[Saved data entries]
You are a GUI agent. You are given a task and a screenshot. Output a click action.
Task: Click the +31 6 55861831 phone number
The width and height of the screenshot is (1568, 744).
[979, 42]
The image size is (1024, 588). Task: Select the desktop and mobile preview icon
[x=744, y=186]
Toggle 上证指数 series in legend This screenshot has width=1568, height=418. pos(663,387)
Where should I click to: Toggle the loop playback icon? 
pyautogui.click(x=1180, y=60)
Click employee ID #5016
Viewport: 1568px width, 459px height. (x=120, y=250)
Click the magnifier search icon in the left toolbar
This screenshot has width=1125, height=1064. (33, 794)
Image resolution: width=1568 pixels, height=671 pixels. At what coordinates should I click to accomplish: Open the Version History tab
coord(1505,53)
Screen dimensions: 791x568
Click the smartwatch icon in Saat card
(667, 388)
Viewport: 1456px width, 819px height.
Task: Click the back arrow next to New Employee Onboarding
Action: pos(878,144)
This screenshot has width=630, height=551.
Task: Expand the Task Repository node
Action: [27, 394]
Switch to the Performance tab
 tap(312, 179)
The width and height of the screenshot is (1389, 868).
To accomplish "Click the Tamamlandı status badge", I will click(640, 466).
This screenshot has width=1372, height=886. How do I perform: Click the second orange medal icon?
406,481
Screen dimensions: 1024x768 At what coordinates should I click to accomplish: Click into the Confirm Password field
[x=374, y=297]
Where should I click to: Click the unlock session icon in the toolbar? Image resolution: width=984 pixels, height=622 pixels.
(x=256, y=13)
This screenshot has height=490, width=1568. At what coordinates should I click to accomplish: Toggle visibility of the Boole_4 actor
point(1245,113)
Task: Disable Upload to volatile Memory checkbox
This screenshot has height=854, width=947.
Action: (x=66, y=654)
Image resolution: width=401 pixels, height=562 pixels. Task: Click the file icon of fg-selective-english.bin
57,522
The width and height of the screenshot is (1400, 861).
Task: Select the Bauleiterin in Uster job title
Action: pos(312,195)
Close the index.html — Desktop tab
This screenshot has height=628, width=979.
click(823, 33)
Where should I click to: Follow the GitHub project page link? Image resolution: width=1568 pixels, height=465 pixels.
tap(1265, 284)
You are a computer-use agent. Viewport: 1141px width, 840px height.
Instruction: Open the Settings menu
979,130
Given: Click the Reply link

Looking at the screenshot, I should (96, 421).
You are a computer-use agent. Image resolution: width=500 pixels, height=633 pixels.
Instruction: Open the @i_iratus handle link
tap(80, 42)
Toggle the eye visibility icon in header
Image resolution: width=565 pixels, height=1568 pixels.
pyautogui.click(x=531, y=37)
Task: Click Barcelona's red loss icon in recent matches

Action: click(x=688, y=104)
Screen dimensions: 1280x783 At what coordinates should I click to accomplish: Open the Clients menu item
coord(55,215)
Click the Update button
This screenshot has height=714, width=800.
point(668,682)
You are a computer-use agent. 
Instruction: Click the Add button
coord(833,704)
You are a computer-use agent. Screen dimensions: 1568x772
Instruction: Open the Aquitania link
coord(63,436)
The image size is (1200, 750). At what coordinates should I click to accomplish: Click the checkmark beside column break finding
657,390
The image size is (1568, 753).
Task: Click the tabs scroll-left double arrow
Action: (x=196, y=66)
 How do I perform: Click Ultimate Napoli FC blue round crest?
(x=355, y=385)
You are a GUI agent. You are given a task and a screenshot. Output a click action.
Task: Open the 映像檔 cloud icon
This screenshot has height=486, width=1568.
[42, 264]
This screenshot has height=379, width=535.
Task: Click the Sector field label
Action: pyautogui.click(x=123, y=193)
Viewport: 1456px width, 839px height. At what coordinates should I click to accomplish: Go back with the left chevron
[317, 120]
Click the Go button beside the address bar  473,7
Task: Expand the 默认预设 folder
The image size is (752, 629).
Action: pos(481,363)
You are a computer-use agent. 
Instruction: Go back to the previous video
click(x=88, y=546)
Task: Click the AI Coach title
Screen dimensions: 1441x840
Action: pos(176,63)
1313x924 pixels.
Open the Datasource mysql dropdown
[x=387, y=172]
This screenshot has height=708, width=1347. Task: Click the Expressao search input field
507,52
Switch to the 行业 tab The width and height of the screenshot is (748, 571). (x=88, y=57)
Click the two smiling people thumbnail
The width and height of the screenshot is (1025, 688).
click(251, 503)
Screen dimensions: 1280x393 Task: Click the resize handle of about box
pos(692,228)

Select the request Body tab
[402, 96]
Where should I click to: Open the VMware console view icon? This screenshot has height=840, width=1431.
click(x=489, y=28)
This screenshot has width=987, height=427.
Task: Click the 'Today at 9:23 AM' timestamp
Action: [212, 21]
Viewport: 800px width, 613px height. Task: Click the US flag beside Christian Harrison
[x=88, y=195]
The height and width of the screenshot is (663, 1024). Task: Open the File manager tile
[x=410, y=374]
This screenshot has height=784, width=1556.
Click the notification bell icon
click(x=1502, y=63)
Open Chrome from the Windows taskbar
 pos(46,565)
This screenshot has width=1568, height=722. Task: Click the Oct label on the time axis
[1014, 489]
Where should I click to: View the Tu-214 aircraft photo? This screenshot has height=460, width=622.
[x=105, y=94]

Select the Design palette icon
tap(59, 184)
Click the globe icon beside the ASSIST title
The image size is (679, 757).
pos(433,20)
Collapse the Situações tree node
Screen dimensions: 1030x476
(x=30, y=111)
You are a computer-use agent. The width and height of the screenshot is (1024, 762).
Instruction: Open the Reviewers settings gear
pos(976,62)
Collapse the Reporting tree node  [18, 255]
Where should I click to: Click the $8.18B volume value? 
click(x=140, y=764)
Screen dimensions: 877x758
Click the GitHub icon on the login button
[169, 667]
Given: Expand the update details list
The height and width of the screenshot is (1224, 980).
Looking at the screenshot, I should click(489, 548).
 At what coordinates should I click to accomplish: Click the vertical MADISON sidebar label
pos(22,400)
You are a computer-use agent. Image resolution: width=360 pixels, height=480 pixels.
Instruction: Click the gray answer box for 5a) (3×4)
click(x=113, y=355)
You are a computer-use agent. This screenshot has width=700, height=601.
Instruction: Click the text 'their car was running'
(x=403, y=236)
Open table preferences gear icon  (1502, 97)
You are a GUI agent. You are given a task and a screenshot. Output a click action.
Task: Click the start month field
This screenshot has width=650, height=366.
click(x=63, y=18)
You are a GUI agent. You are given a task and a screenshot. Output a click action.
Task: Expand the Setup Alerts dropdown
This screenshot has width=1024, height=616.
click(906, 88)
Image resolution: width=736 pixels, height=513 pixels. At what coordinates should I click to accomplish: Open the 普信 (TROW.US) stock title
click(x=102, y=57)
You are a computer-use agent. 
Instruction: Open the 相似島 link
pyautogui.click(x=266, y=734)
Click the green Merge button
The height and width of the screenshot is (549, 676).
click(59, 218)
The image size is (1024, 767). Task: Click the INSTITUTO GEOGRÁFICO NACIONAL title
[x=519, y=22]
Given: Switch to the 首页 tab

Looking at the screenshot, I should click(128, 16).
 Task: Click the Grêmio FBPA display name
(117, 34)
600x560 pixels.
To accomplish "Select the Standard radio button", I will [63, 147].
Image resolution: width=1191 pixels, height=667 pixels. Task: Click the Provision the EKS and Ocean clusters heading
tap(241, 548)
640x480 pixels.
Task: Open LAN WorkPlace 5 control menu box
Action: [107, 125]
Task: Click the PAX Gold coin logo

### What this task involves
Repeat the data. Leave nothing out and change nothing.

### Worked solution
You are a GUI agent. You are given a task and a screenshot. Output a click action.
Task: Click the +31 6 55861831 phone number
The width and height of the screenshot is (1568, 744).
[979, 42]
The image size is (1024, 588). Task: Select the desktop and mobile preview icon
[x=744, y=186]
Toggle 上证指数 series in legend This screenshot has width=1568, height=418. pos(663,387)
Where should I click to: Toggle the loop playback icon? 
pyautogui.click(x=1180, y=60)
Click employee ID #5016
Viewport: 1568px width, 459px height. (x=120, y=250)
Click the magnifier search icon in the left toolbar
This screenshot has width=1125, height=1064. (33, 794)
Image resolution: width=1568 pixels, height=671 pixels. At what coordinates should I click to accomplish: Open the Version History tab
coord(1505,53)
Screen dimensions: 791x568
Click the smartwatch icon in Saat card
(667, 388)
Viewport: 1456px width, 819px height.
Task: Click the back arrow next to New Employee Onboarding
Action: pos(878,144)
This screenshot has width=630, height=551.
Task: Expand the Task Repository node
Action: [27, 394]
Switch to the Performance tab
 tap(312, 179)
The width and height of the screenshot is (1389, 868).
To accomplish "Click the Tamamlandı status badge", I will click(640, 466).
This screenshot has width=1372, height=886. How do I perform: Click the second orange medal icon?
406,481
Screen dimensions: 1024x768 At what coordinates should I click to accomplish: Click into the Confirm Password field
[x=374, y=297]
Where should I click to: Click the unlock session icon in the toolbar? Image resolution: width=984 pixels, height=622 pixels.
(x=256, y=13)
This screenshot has height=490, width=1568. At what coordinates should I click to accomplish: Toggle visibility of the Boole_4 actor
point(1245,113)
Task: Disable Upload to volatile Memory checkbox
This screenshot has height=854, width=947.
Action: (x=66, y=654)
Image resolution: width=401 pixels, height=562 pixels. Task: Click the file icon of fg-selective-english.bin
57,522
The width and height of the screenshot is (1400, 861).
Task: Select the Bauleiterin in Uster job title
Action: pos(312,195)
Close the index.html — Desktop tab
This screenshot has height=628, width=979.
click(823, 33)
Where should I click to: Follow the GitHub project page link? Image resolution: width=1568 pixels, height=465 pixels.
tap(1265, 284)
You are a computer-use agent. Viewport: 1141px width, 840px height.
Instruction: Open the Settings menu
979,130
Given: Click the Reply link

Looking at the screenshot, I should (96, 421).
You are a computer-use agent. Image resolution: width=500 pixels, height=633 pixels.
Instruction: Open the @i_iratus handle link
tap(80, 42)
Toggle the eye visibility icon in header
Image resolution: width=565 pixels, height=1568 pixels.
pyautogui.click(x=531, y=37)
Task: Click Barcelona's red loss icon in recent matches

Action: click(x=688, y=104)
Screen dimensions: 1280x783 At what coordinates should I click to accomplish: Open the Clients menu item
coord(55,215)
Click the Update button
This screenshot has height=714, width=800.
point(668,682)
You are a computer-use agent. 
Instruction: Click the Add button
coord(833,704)
You are a computer-use agent. Screen dimensions: 1568x772
Instruction: Open the Aquitania link
coord(63,436)
The image size is (1200, 750). At what coordinates should I click to accomplish: Click the checkmark beside column break finding
657,390
The image size is (1568, 753).
Task: Click the tabs scroll-left double arrow
Action: (x=196, y=66)
 How do I perform: Click Ultimate Napoli FC blue round crest?
(x=355, y=385)
You are a GUI agent. You are given a task and a screenshot. Output a click action.
Task: Open the 映像檔 cloud icon
This screenshot has height=486, width=1568.
[42, 264]
This screenshot has height=379, width=535.
Task: Click the Sector field label
Action: pyautogui.click(x=123, y=193)
Viewport: 1456px width, 839px height. At what coordinates should I click to accomplish: Go back with the left chevron
[317, 120]
Click the Go button beside the address bar  473,7
Task: Expand the 默认预设 folder
The image size is (752, 629).
Action: pos(481,363)
You are a computer-use agent. 
Instruction: Go back to the previous video
click(x=88, y=546)
Task: Click the AI Coach title
Screen dimensions: 1441x840
Action: pos(176,63)
1313x924 pixels.
Open the Datasource mysql dropdown
[x=387, y=172]
This screenshot has height=708, width=1347. Task: Click the Expressao search input field
507,52
Switch to the 行业 tab The width and height of the screenshot is (748, 571). (x=88, y=57)
Click the two smiling people thumbnail
The width and height of the screenshot is (1025, 688).
click(251, 503)
Screen dimensions: 1280x393 Task: Click the resize handle of about box
pos(692,228)

Select the request Body tab
[402, 96]
Where should I click to: Open the VMware console view icon? This screenshot has height=840, width=1431.
click(x=489, y=28)
This screenshot has width=987, height=427.
Task: Click the 'Today at 9:23 AM' timestamp
Action: [212, 21]
Viewport: 800px width, 613px height. Task: Click the US flag beside Christian Harrison
[x=88, y=195]
The height and width of the screenshot is (663, 1024). Task: Open the File manager tile
[x=410, y=374]
This screenshot has height=784, width=1556.
Click the notification bell icon
click(x=1502, y=63)
Open Chrome from the Windows taskbar
 pos(46,565)
This screenshot has width=1568, height=722. Task: Click the Oct label on the time axis
[1014, 489]
Where should I click to: View the Tu-214 aircraft photo? This screenshot has height=460, width=622.
[x=105, y=94]

Select the Design palette icon
tap(59, 184)
Click the globe icon beside the ASSIST title
The image size is (679, 757).
pos(433,20)
Collapse the Situações tree node
Screen dimensions: 1030x476
(x=30, y=111)
You are a computer-use agent. The width and height of the screenshot is (1024, 762).
Instruction: Open the Reviewers settings gear
pos(976,62)
Collapse the Reporting tree node  [18, 255]
Where should I click to: Click the $8.18B volume value? 
click(x=140, y=764)
Screen dimensions: 877x758
Click the GitHub icon on the login button
[169, 667]
Given: Expand the update details list
The height and width of the screenshot is (1224, 980).
Looking at the screenshot, I should click(489, 548).
 At what coordinates should I click to accomplish: Click the vertical MADISON sidebar label
pos(22,400)
You are a computer-use agent. Image resolution: width=360 pixels, height=480 pixels.
Instruction: Click the gray answer box for 5a) (3×4)
click(x=113, y=355)
You are a computer-use agent. This screenshot has width=700, height=601.
Instruction: Click the text 'their car was running'
(x=403, y=236)
Open table preferences gear icon  (1502, 97)
You are a GUI agent. You are given a task and a screenshot. Output a click action.
Task: Click the start month field
This screenshot has width=650, height=366.
click(x=63, y=18)
You are a GUI agent. You are given a task and a screenshot. Output a click action.
Task: Expand the Setup Alerts dropdown
This screenshot has width=1024, height=616.
click(906, 88)
Image resolution: width=736 pixels, height=513 pixels. At what coordinates should I click to accomplish: Open the 普信 (TROW.US) stock title
click(x=102, y=57)
You are a computer-use agent. 
Instruction: Open the 相似島 link
pyautogui.click(x=266, y=734)
Click the green Merge button
The height and width of the screenshot is (549, 676).
click(59, 218)
The image size is (1024, 767). Task: Click the INSTITUTO GEOGRÁFICO NACIONAL title
[x=519, y=22]
Given: Switch to the 首页 tab

Looking at the screenshot, I should click(128, 16).
 Task: Click the Grêmio FBPA display name
(117, 34)
600x560 pixels.
To accomplish "Select the Standard radio button", I will [63, 147].
Image resolution: width=1191 pixels, height=667 pixels. Task: Click the Provision the EKS and Ocean clusters heading
tap(241, 548)
640x480 pixels.
Task: Open LAN WorkPlace 5 control menu box
Action: [107, 125]
Task: Click the PAX Gold coin logo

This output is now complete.